Task objective:
Each line from the one that contains "Instruction: Click the blank" to the last line of the records below must be restated word for word.

▶

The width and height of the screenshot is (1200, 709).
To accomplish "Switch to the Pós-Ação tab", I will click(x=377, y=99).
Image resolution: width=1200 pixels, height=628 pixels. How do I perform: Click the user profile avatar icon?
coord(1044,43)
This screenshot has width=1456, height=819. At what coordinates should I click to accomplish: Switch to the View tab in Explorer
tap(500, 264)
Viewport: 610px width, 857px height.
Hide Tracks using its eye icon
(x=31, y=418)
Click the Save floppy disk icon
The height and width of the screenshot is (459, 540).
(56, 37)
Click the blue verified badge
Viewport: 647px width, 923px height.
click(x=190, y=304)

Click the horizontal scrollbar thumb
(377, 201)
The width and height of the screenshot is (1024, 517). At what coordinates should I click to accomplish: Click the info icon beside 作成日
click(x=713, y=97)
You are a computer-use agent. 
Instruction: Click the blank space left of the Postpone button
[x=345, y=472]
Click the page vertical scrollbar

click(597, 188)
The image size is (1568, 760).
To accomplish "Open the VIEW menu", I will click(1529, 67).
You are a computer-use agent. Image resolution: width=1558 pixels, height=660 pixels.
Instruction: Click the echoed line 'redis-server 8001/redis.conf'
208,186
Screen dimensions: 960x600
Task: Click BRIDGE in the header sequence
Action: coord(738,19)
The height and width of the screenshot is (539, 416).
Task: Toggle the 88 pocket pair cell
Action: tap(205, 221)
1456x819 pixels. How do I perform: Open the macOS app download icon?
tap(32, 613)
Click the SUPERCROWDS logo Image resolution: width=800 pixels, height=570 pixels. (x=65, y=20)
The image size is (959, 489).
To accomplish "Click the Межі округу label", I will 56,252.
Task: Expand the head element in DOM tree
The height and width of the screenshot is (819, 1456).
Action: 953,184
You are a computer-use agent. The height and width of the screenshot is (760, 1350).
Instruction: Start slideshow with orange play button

◀

Exercise solution:
Instruction: Click the blank space left of the Postpone button
[x=345, y=472]
Click the page vertical scrollbar

click(597, 188)
The image size is (1568, 760).
To accomplish "Open the VIEW menu", I will click(1529, 67).
You are a computer-use agent. Image resolution: width=1558 pixels, height=660 pixels.
Instruction: Click the echoed line 'redis-server 8001/redis.conf'
208,186
Screen dimensions: 960x600
Task: Click BRIDGE in the header sequence
Action: coord(738,19)
The height and width of the screenshot is (539, 416).
Task: Toggle the 88 pocket pair cell
Action: tap(205, 221)
1456x819 pixels. How do I perform: Open the macOS app download icon?
tap(32, 613)
Click the SUPERCROWDS logo Image resolution: width=800 pixels, height=570 pixels. (x=65, y=20)
The image size is (959, 489).
To accomplish "Click the Межі округу label", I will 56,252.
Task: Expand the head element in DOM tree
The height and width of the screenshot is (819, 1456).
Action: 953,184
You are a computer-use agent. The height and width of the screenshot is (760, 1350).
Instruction: Start slideshow with orange play button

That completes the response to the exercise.